Using A Validation Server (Synthetic Data, a tutorial series)
Learn the functionalities, the benefits, and the processes behind a validation server in the context of data synthesis
This webinar extends the attendees’ knowledge of data synthesis with deep dives into the use of data simulators and the use of validation servers.
Data simulators are stored generative models that can be used to generate new data. Instead of making data available to users in raw form, models can be provided to data consumers. These are what we call “simulators”. Users can then run these simulators to generate new datasets that have the same properties as original datasets. The first part of the this webinar will illustrate the use of simulators.

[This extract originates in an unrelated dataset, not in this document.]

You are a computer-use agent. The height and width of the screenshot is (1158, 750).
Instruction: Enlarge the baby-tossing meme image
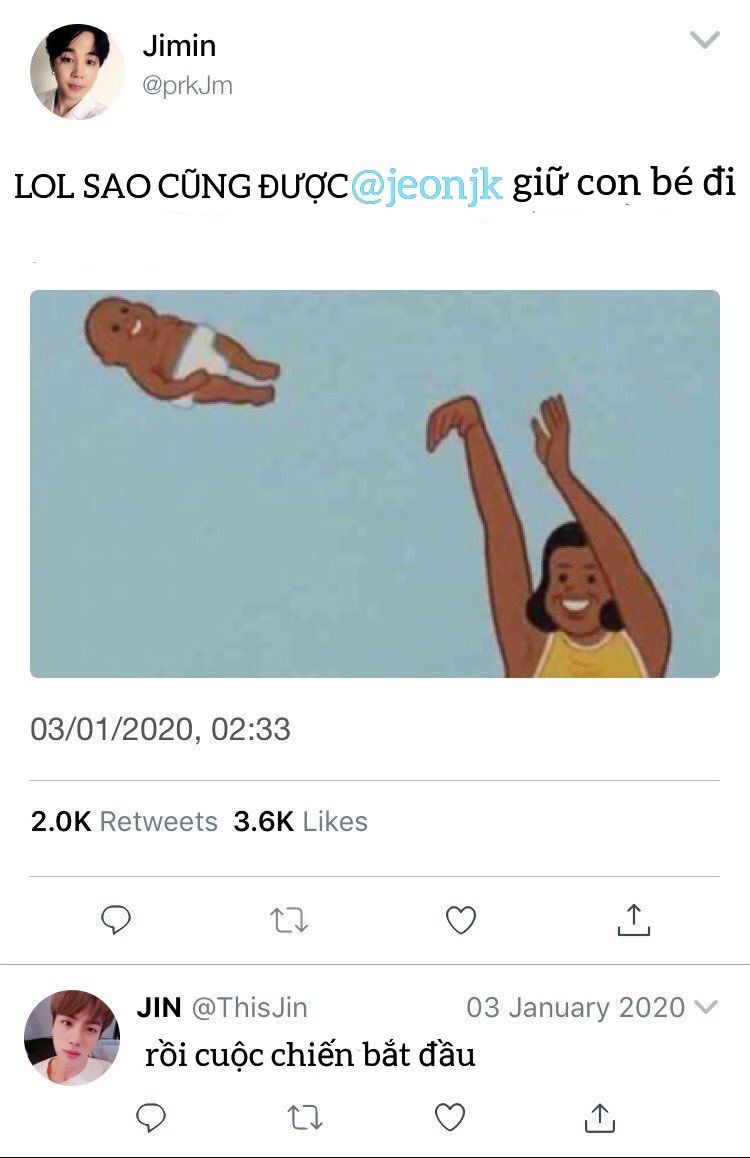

A validation server (also sometimes referred to as a verification server) is used to execute analytics code within a secure environment. Data analysts can get synthetic datasets and develop their modeling code on that synthetic data. Because the synthetic data is similar to the real data in structure, the code can then be sent to the verification server for execution. That way the analyst can validate their results on the real data without getting access to the real data.
The focus of this webinar will be to demonstrate the concepts behind simulators and verification servers and illustrate how they can be applied in practice.
PRESENTERS: This session will be presented by Lucy Mosquera, lead statistician at Replica Analytics.
TARGET AUDIENCE: This is intended to be an interactive and hands-on session where the participants will have the opportunity to practice the concepts on our training data synthesis platform. The target audience for this tutorial are data scientists, data analysts, and statistical programmers. Some knowledge of R is highly desirable as some of the exercises will require the use of R.
BACKGROUND READING: As background reading for this tutorial series, the book Practical Synthetic Data Generation from O’Reilly is a recommended introduction to data synthesis and the concepts behind the different methodologies that are typically used.